アニメで描かれるのは2代目スクールアイドル同好会だ(中須かすみによる亡命政権に正統性を認め、最初のスクールアイドル同好会が滅亡せず継続しているとする学説も存在するが、ここでは便宜上「旧同好会」と呼び分ける)。

ではなぜ旧同好会は解散してしまったのか
内部分裂や過労など様々な要因が唱えられているが、その本質はラブライブ全国大会出場、そして優勝を目指すあまり実力主義に陥ってしまったことだ。

ラブライブとは結局の所、力の論理が支配する世界であり、全国大会優勝校→全国大会出場校→ブロック予選出場校→地区予選敗退校という明確な序列が存在する世界だ。
そして、力の論理が支配する世界では、最強の者のみが勝者として総取りし、敗者には何も残らない(ラブライブ!無印劇場版で、μ's以外のスクールアイドルが全てバックダンサーとなっていたことは非常に示唆的な描写である)。
前二作では、主人公たちはストーリーの最後には優勝したが、もしも準優勝という結果だったらどうだっただろうか。それまでのストーリーがすべて実際のアニメと同じだったとしても、最後には何も残らなかったかもしれない。

負ければ、何も残らない。持つ者であるためには、勝者であるしかない。

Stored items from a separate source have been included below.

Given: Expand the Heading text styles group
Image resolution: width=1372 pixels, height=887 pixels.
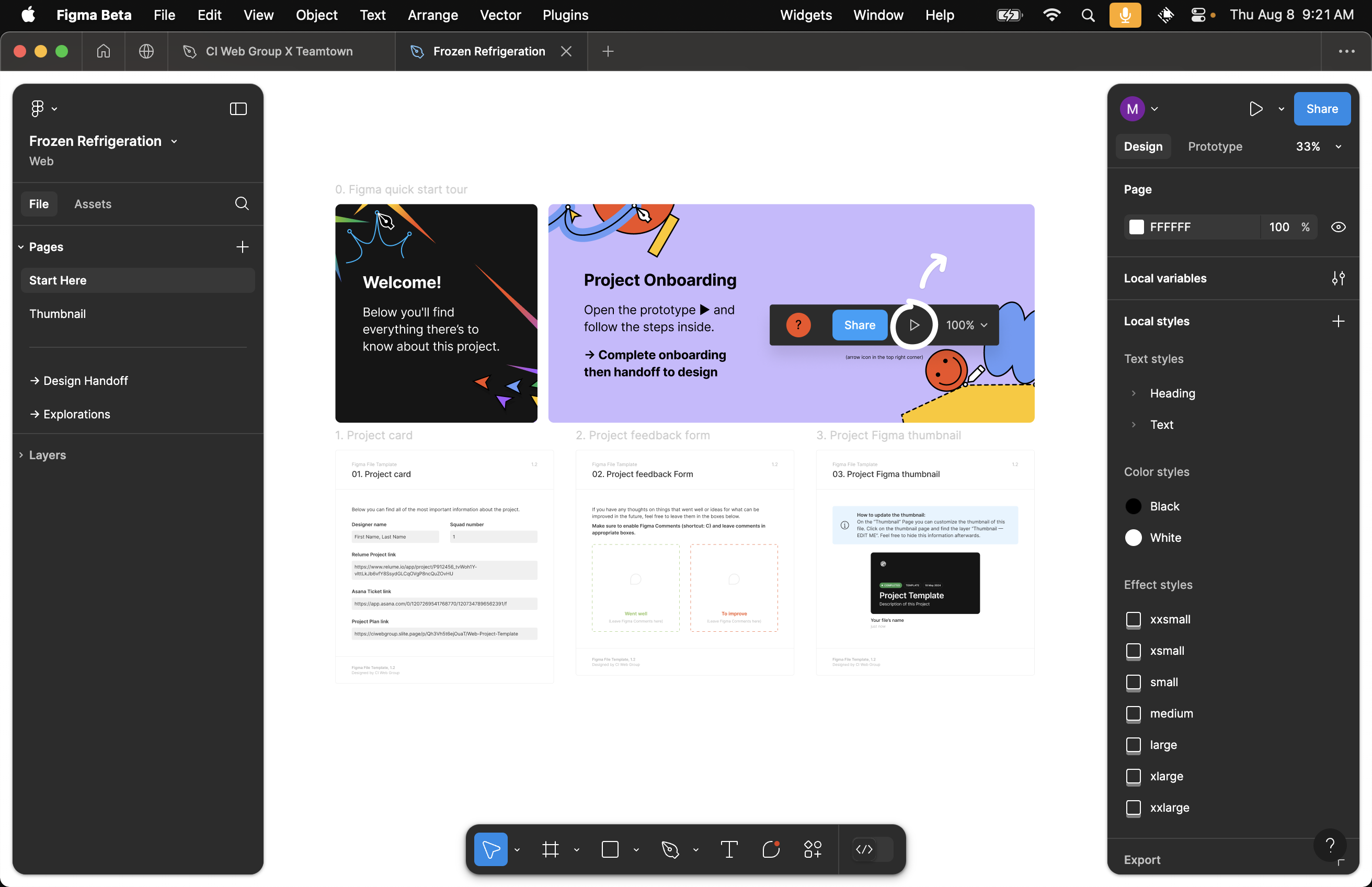Looking at the screenshot, I should (1134, 393).
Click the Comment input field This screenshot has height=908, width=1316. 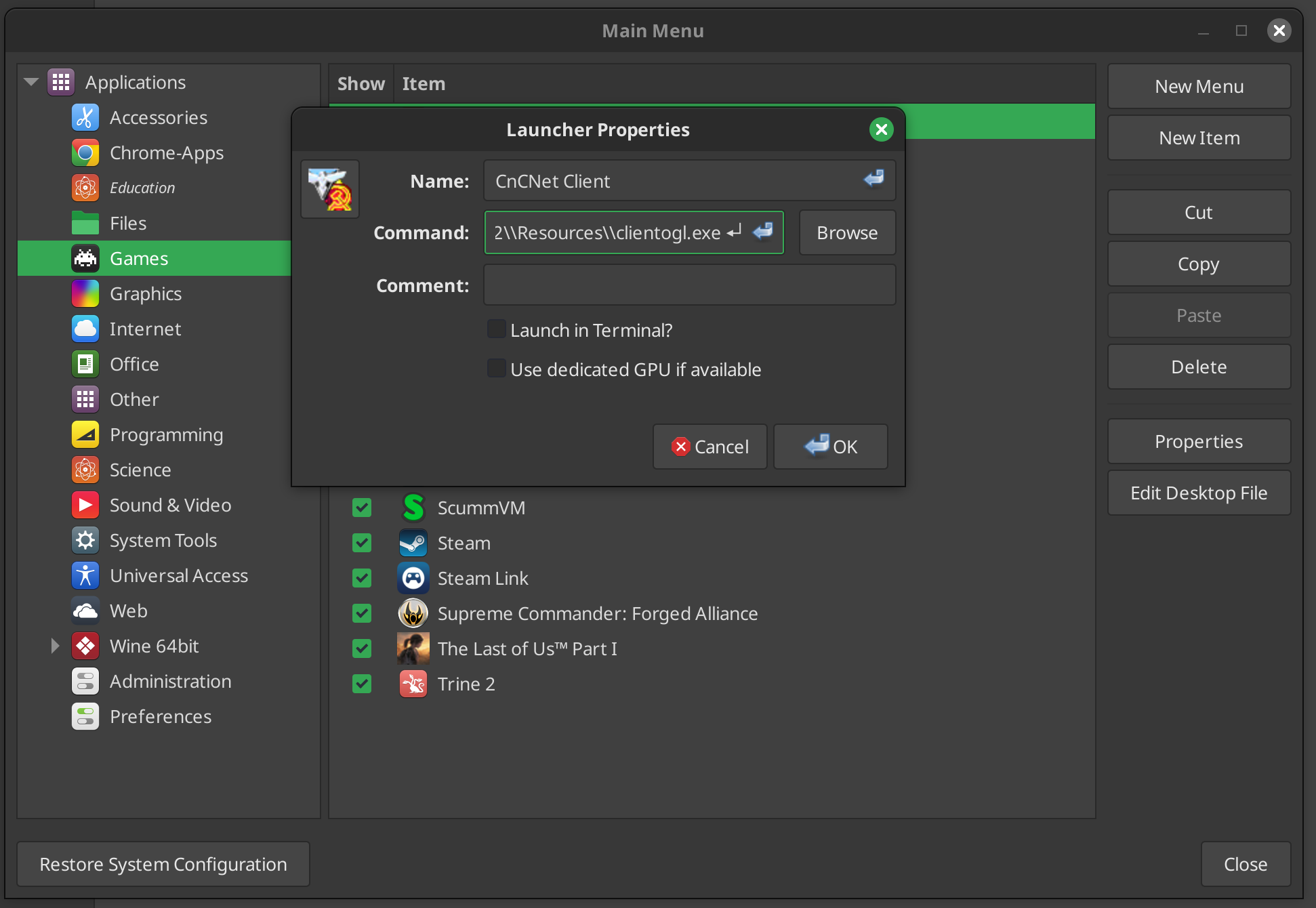click(x=689, y=285)
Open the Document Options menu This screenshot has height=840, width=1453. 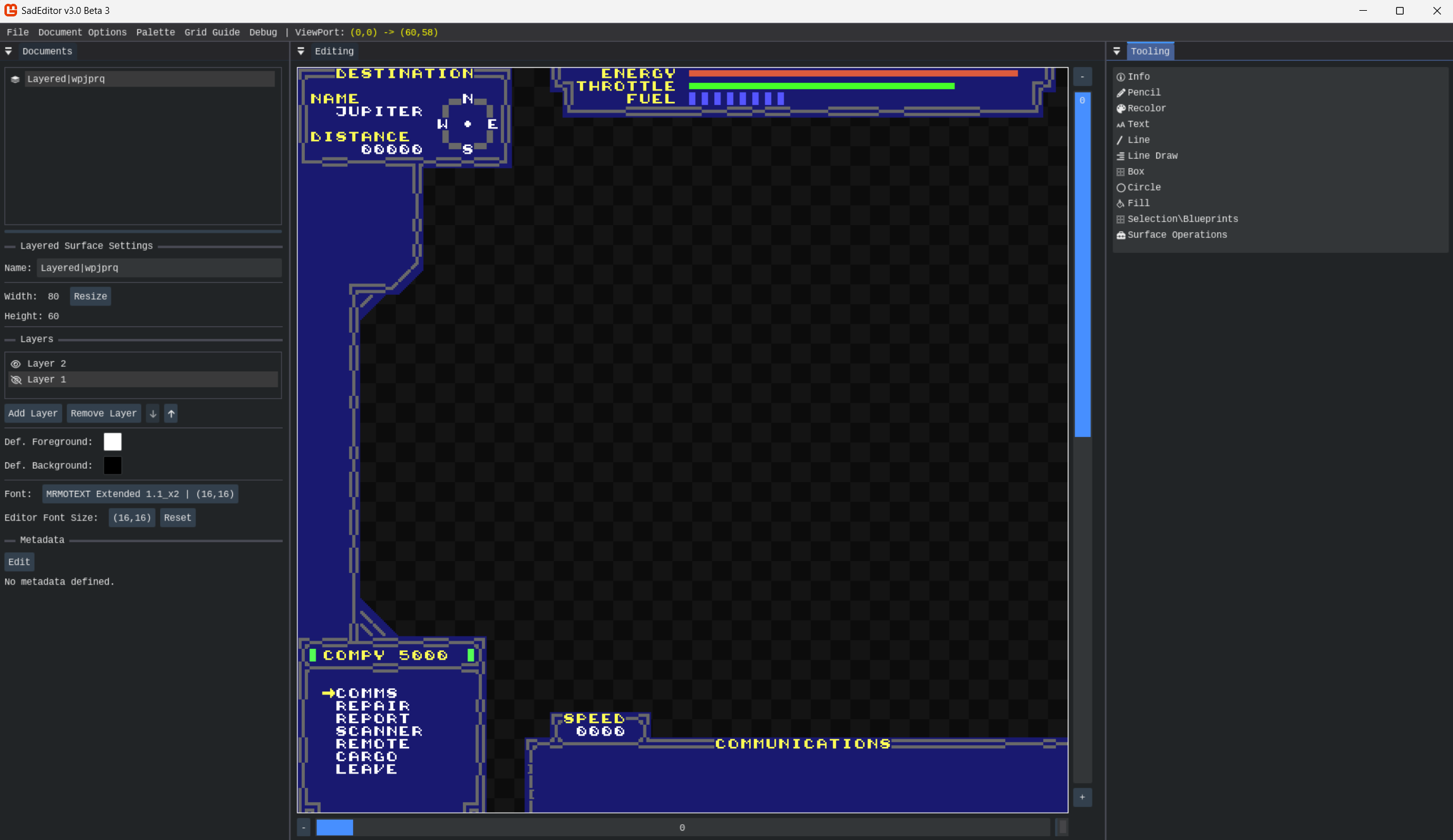(x=82, y=32)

一度勝ったとしても、勝ち続けなければならない。
そのような世界は、辛く苦しい。
そう、優木せつ菜たち旧同好会は、ラブライブという世界の持つ「力の論理」に敗北したのだ。


高咲侑という"封建権力"の発見

ラブライブという世界秩序に敗れた旧同好会は解散し、優木せつ菜はスクールアイドルを辞める選択をした。これは、勝てなかったスクールアイドルの一般的な末路だろう。熱狂的な栄光に包まれるラブライブ優勝校と違い、そこに輝きは無い。

だがそこに、高咲侑が現れ、ラブライブ優勝という目標を一蹴した
これは現実社会に生きる我々から見ればそれほど突飛な発想ではないのだが、ラブライブ世界を生きるスクールアイドルにとってはコペルニクス的転回だっただろう(競争社会、資本主義社会に生きる我々が、生き辛さを感じつつも、流されるままにこの体制に包括されていることを思い起こされたい)。これを期に優木せつ菜は再起し、そして、前回の記事でも指摘したとおり、ここから彼女の活発な権力闘争が始まるのだから。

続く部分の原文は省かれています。